*BRIEF:* Please repeat the passage from the article about Corbino, starting at "Dwyer denied the" and continuing up to and including "to remove Corbino.", word for word.

(Beginning of TEXT PROVIDED)

Dwyer denied the diocese kept the hospital in the dark about Corbino's background. During his brief time at Central DuPage, he was under the supervision of the hospital's head of chaplain services and not allowed to have unsupervised contact with children, according to the diocese.

"The (hospital) administration at the time did know of the circumstances," Dwyer said. "This was inappropriate behavior that never rose to the level of sexual abuse of a minor."

Hospital officials said they became aware of the allegation Tuesday when the Survivors Network of those Abused by Priests a national organization that monitors the handling of such allegations urged Central DuPage to remove Corbino.

"We're glad Corbino's been removed, but patients, parishioners and the public are still owed some straight answers about this troubling situation," SNAP President Barbara Blaine said.

Blaine blasted the diocese's position barring Corbino from parish work but not hospital ministry.

"This is outrageous," she said. "You have an adult who is a priest who is in a position of power and trust over those who are vulnerable. I think he should find another job."

Documents obtained by the Tribune show Conlon received the allegation against Corbino in 2011 and immediately forwarded the claim to prosecutors in keeping with guidelines established by the U.S. Conference of Catholic Bishops following a national priest sex abuse scandal.

Nearly a year later, in April 2012, Corbino announced his departure from St. Pius X in Lombard, saying he expected to transfer to another church. His farewell letter did not reference the misconduct allegation.

(End of TEXT PROVIDED)
(Beginning of INFORMATION SHOWN)

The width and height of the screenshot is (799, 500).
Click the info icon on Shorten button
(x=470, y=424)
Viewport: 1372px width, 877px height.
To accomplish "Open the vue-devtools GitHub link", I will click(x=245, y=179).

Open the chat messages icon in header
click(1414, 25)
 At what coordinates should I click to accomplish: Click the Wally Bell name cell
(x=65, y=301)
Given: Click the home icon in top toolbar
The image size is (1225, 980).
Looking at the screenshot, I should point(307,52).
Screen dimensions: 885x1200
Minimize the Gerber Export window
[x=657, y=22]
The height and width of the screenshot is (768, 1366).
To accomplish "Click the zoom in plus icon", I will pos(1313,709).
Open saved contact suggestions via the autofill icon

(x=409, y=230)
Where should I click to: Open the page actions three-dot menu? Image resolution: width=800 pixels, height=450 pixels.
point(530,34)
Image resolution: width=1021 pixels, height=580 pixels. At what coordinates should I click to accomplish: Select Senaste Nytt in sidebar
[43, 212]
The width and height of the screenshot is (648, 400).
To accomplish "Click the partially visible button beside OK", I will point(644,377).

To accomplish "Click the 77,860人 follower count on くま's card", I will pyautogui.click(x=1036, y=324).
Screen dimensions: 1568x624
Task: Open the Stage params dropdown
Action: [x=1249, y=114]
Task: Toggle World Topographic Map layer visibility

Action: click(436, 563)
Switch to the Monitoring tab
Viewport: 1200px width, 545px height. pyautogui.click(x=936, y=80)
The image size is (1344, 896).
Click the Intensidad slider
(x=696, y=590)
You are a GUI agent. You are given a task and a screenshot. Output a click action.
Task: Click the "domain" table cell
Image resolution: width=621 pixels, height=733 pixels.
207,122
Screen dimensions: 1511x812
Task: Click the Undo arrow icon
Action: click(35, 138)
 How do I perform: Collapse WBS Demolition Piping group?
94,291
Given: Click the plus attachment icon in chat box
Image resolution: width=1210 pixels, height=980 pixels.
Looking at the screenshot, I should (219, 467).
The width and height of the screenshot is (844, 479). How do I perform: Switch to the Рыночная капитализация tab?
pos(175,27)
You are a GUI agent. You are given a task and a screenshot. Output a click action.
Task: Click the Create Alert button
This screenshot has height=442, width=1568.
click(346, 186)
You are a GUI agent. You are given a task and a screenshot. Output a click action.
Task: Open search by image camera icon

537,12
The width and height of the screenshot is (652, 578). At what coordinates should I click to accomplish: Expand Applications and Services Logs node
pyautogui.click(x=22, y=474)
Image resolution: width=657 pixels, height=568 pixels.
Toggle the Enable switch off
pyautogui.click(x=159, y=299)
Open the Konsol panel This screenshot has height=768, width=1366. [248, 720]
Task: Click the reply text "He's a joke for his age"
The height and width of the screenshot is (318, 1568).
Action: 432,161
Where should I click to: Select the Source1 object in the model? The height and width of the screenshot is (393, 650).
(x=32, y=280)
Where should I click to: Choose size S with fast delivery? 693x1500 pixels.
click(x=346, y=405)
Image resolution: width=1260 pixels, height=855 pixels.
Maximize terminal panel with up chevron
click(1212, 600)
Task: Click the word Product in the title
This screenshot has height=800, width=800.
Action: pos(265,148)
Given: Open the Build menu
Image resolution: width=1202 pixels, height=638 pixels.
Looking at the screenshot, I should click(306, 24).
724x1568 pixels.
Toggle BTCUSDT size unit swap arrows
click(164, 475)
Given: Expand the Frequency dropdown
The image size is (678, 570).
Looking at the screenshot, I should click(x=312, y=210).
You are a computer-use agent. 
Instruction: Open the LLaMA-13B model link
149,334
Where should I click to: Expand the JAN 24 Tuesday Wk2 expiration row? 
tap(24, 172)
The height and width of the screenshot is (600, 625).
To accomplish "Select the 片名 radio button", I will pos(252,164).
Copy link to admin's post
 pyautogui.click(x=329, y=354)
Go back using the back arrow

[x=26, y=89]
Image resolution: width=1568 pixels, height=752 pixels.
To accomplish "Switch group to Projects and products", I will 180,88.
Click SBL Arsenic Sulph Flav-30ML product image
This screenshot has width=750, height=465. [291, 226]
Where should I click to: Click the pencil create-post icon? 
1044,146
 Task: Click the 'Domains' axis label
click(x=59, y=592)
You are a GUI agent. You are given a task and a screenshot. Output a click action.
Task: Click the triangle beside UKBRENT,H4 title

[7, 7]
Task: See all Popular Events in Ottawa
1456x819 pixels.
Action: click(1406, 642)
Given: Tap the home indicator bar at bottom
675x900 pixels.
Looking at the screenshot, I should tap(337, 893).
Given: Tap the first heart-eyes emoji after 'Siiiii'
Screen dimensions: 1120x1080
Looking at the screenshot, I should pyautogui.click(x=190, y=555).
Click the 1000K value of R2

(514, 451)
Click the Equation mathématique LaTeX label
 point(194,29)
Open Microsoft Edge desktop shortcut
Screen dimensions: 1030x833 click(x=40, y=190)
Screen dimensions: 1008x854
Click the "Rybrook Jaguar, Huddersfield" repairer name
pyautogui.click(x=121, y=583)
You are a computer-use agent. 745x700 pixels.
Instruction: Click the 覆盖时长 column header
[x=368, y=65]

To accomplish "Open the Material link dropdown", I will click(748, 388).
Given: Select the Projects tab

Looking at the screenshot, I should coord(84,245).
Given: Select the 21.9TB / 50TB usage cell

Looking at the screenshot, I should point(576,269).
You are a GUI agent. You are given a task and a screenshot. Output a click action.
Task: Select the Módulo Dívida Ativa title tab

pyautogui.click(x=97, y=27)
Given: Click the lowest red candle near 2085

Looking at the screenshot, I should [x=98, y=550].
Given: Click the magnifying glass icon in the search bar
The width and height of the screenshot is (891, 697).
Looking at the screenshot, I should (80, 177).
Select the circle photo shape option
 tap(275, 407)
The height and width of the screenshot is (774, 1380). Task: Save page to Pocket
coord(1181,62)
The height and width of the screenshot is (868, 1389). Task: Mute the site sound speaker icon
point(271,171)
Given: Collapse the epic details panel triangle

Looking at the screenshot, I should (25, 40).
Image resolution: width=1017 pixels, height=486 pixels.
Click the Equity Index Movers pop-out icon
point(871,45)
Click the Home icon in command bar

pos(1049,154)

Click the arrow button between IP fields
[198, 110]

(End of INFORMATION SHOWN)

*TASK OUTPUT:*
Dwyer denied the diocese kept the hospital in the dark about Corbino's background. During his brief time at Central DuPage, he was under the supervision of the hospital's head of chaplain services and not allowed to have unsupervised contact with children, according to the diocese.

"The (hospital) administration at the time did know of the circumstances," Dwyer said. "This was inappropriate behavior that never rose to the level of sexual abuse of a minor."

Hospital officials said they became aware of the allegation Tuesday when the Survivors Network of those Abused by Priests a national organization that monitors the handling of such allegations urged Central DuPage to remove Corbino.